### EXERCISE:
Each line of the listing that contains the word "price" is to be copied.

=== Begin Enclosure ===

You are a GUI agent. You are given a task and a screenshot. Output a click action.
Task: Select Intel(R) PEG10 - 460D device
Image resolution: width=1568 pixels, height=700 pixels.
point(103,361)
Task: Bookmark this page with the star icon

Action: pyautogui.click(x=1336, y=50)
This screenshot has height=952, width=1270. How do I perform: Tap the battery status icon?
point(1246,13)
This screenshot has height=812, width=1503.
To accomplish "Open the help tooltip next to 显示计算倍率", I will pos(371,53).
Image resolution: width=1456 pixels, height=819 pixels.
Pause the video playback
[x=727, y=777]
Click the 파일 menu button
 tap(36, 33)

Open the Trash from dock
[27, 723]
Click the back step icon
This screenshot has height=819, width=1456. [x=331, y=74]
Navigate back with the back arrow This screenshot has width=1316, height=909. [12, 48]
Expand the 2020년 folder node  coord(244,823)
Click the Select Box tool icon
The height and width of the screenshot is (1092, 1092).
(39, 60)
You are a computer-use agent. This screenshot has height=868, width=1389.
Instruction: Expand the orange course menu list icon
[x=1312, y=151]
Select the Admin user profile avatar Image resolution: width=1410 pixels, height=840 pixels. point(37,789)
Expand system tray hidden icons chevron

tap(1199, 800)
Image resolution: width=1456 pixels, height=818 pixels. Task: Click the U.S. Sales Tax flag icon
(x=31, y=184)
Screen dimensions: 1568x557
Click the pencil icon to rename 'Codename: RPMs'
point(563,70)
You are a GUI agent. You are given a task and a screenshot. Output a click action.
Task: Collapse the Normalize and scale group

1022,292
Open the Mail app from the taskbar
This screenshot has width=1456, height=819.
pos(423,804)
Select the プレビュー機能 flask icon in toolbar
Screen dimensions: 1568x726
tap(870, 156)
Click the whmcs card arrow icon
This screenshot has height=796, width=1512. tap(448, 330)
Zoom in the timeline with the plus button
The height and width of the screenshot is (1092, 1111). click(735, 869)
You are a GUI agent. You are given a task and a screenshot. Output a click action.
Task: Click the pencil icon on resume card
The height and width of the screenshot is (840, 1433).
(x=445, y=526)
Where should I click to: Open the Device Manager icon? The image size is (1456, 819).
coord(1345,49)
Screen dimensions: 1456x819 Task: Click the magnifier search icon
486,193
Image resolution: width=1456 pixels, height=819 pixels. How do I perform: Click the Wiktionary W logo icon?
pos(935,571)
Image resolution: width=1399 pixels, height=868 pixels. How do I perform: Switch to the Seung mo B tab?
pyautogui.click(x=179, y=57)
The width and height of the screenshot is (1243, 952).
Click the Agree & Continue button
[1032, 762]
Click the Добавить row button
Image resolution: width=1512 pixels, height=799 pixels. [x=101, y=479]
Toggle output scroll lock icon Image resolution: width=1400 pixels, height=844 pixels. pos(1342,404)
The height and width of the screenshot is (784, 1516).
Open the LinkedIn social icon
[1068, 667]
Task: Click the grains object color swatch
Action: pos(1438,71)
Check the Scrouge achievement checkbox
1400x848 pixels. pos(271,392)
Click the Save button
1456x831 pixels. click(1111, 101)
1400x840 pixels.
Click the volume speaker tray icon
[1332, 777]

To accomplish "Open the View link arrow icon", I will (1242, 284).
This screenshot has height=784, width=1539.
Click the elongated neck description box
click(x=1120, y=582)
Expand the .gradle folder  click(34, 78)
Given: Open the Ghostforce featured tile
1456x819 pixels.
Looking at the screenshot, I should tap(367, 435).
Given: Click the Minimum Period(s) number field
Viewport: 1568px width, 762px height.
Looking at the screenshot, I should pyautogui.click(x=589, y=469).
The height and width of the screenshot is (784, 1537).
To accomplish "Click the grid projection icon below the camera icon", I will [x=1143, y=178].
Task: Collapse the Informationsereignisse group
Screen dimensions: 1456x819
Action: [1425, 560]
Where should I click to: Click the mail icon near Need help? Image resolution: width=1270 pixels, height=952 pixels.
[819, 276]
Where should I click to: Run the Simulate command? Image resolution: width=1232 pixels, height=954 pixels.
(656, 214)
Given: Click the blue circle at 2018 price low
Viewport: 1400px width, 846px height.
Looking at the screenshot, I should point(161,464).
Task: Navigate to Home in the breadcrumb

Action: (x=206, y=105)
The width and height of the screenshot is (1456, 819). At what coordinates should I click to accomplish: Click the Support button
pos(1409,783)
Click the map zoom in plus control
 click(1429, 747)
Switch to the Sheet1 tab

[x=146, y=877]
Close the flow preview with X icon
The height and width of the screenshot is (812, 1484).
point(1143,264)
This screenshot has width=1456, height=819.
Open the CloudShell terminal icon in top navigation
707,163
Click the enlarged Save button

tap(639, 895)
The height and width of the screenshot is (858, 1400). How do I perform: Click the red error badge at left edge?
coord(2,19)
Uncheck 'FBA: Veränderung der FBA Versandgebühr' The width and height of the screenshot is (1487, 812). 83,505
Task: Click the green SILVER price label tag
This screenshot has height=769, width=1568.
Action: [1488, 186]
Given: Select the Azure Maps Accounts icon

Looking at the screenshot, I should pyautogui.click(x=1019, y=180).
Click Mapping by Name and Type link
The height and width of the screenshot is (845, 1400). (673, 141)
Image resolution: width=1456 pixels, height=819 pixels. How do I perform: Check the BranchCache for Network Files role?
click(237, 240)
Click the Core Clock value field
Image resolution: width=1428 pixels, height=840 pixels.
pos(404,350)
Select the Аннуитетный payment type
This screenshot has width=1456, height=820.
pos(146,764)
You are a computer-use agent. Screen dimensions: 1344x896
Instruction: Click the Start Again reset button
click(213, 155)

=== End Enclosure ===

### SOLUTION TO THE PROBLEM:
Given: Click the blue circle at 2018 price low
Task: Click the green SILVER price label tag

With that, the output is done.